From Global to Shared Copy some data from Global mem to Shared mem

Hi, you all.

I want to copy some data of an array in global memory to the shared memory of the streaming multiprocesor.
The thing is that the data that I want to copy is sparse IE:

array in global mem
[0 1 2 3 4 5 6 7 8]

and for simplify the example I’m just using 3 blocks
I want to copy
[0 3 6] in the shared mem of the block 0
[1 4 7] in the shared mem of the block 1
[2 5 8] in the shared mem of the block 2

is there a simple way to do it?
or I have to access all the array in global mem and copy one by one element in Shared Mem?
And how do I do that?

I’m new in CUDA please help me.

This depends on how you layout your grid and block dim3 and so how the indices are calculated.
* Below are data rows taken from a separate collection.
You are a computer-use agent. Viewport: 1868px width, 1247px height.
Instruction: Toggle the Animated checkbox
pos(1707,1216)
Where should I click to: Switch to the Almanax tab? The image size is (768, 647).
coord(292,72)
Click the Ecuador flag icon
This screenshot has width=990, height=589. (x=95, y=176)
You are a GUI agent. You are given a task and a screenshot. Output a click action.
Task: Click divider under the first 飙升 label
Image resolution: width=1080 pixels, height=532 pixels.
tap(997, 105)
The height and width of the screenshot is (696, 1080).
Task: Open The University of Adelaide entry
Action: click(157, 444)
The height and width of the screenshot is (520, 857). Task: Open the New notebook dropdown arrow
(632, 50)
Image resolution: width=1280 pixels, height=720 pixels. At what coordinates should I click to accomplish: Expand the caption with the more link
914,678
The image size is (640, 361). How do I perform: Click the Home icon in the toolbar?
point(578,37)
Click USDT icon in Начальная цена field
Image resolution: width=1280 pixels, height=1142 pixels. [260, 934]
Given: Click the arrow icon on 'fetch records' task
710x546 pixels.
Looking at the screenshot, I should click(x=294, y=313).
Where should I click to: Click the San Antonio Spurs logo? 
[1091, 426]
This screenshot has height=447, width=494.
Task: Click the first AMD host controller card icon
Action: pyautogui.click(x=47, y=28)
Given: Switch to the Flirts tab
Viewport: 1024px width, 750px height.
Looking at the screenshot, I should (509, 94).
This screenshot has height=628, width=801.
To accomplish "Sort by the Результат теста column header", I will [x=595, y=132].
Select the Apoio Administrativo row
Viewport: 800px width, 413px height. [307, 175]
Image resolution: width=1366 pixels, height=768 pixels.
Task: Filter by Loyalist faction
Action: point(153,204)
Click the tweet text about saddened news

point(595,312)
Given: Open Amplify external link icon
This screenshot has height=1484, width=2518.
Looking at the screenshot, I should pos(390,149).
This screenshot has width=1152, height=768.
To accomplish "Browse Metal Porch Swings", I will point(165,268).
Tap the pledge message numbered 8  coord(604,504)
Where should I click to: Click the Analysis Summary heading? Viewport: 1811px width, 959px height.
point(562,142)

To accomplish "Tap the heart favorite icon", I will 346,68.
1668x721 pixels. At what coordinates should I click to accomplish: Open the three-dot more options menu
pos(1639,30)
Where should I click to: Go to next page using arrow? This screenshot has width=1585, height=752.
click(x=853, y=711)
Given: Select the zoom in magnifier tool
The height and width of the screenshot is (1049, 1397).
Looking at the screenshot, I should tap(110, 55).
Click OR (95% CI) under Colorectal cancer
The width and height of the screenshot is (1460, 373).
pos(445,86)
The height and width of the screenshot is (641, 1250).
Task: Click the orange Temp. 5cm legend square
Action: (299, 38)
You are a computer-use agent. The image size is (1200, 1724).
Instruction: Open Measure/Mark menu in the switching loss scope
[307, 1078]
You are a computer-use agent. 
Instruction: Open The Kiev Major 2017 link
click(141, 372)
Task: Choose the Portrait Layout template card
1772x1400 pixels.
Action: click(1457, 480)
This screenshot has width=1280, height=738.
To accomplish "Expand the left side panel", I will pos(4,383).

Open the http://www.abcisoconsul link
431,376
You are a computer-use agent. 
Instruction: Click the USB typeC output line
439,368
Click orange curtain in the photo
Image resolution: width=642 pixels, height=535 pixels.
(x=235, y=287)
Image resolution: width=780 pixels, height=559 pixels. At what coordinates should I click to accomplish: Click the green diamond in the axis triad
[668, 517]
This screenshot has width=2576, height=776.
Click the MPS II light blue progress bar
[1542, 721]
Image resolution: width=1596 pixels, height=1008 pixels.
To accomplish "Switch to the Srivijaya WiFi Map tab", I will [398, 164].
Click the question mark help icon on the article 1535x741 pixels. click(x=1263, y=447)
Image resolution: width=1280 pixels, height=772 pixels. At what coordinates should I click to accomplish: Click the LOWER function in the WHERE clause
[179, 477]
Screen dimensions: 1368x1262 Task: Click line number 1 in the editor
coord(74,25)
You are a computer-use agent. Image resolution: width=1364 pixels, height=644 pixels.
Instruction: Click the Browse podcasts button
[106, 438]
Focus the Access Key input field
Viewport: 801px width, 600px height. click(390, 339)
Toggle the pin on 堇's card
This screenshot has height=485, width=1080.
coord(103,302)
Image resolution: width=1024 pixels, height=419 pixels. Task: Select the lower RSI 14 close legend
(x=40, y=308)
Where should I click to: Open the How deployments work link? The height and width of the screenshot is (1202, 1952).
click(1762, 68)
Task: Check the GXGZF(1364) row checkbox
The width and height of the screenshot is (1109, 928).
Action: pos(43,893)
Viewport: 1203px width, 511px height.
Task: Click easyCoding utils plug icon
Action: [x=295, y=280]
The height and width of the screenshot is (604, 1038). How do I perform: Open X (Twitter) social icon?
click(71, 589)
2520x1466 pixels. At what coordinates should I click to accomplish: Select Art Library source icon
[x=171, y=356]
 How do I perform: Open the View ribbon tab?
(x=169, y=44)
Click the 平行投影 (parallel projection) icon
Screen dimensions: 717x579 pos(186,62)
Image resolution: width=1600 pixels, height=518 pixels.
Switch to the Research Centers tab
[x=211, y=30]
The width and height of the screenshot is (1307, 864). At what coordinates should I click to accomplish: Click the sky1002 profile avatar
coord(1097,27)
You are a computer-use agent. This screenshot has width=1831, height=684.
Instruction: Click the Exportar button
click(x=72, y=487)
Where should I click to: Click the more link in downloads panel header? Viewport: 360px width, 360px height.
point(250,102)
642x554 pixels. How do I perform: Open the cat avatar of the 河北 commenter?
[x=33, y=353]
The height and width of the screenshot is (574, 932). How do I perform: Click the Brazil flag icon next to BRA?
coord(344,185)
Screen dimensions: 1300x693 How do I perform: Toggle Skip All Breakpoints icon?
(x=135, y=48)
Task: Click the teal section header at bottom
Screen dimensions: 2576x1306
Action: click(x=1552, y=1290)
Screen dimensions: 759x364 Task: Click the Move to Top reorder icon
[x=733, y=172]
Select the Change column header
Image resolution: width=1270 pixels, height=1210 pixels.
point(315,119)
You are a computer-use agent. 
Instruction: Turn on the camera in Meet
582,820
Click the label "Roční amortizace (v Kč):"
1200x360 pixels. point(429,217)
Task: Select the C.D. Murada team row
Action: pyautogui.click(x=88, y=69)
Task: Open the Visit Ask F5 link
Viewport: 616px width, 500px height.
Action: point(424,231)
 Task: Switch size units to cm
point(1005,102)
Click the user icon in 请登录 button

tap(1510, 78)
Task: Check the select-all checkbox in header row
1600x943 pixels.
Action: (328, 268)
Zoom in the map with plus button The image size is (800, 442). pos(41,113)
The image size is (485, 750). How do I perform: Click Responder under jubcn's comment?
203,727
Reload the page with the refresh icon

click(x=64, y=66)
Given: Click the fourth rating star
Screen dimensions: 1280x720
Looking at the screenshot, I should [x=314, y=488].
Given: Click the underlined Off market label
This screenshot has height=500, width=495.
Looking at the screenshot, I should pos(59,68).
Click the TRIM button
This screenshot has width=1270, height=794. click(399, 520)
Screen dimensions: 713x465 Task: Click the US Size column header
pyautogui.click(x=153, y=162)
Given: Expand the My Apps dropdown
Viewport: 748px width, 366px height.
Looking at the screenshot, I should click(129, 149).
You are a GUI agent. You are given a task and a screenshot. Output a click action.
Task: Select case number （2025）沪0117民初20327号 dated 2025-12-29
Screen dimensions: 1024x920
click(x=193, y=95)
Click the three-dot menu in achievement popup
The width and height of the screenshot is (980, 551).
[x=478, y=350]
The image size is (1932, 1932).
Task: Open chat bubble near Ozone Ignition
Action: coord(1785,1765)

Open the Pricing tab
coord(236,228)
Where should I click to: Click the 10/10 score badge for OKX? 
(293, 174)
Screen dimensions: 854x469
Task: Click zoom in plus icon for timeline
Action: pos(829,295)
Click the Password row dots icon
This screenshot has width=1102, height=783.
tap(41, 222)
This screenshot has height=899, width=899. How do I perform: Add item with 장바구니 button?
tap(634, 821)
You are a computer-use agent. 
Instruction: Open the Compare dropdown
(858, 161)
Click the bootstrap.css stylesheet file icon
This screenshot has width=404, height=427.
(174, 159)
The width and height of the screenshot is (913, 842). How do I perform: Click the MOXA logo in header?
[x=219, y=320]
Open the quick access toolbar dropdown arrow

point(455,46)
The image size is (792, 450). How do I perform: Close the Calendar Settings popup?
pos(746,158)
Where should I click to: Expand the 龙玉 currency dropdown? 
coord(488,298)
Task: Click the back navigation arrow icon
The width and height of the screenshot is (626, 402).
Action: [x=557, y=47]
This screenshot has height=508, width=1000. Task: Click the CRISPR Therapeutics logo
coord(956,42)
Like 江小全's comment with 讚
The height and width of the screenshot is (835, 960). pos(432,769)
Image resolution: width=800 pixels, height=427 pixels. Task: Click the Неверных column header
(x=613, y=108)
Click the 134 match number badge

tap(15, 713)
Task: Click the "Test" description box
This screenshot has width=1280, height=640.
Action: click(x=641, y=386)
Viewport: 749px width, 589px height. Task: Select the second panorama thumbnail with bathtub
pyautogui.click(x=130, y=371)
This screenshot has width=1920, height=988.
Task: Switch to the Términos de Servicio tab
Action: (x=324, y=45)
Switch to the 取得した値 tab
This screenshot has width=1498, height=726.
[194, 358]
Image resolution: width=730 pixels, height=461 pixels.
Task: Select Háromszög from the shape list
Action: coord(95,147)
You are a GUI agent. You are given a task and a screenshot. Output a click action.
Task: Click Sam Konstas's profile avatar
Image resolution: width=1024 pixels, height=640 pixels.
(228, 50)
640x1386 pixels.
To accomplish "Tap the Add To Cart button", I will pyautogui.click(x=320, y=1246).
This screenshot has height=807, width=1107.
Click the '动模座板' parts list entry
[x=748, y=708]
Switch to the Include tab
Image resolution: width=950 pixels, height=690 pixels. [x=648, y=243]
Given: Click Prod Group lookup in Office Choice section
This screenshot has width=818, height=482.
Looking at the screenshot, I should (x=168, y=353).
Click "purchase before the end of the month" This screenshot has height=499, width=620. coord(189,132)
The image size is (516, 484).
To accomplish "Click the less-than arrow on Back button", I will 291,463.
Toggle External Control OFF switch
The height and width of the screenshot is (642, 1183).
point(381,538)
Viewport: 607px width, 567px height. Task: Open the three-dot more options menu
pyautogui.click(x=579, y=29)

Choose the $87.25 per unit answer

With unique block and thread indices you can use a strided index to initialize your shared memory array.

#define SMEM_LENGTH 3;

__global__ void smemKernel(T* valuesIn_g)


	//define block and thread ids, use long long int if necessary!

	const unsigned int blockId = ... //unique block Id, depends on your grid dimension!

	const unsigned int threadId = blockId * blockDim.x + threadIdx.x; //for simple x-usage of a block

	//declare shared memory array

	__shared__ values_s T[SMEM_LENGTH];

	//initialize shared memory array! 

	//make sure threadId is smaller then the length of the input data!

	if(threadId < SMEM_LENGTH)

		values_s[threadId] = valuesIn_g[threadId];


	//... rest of your code


tnx it really help me!

I’m changing all my code to work in Shared Mem :D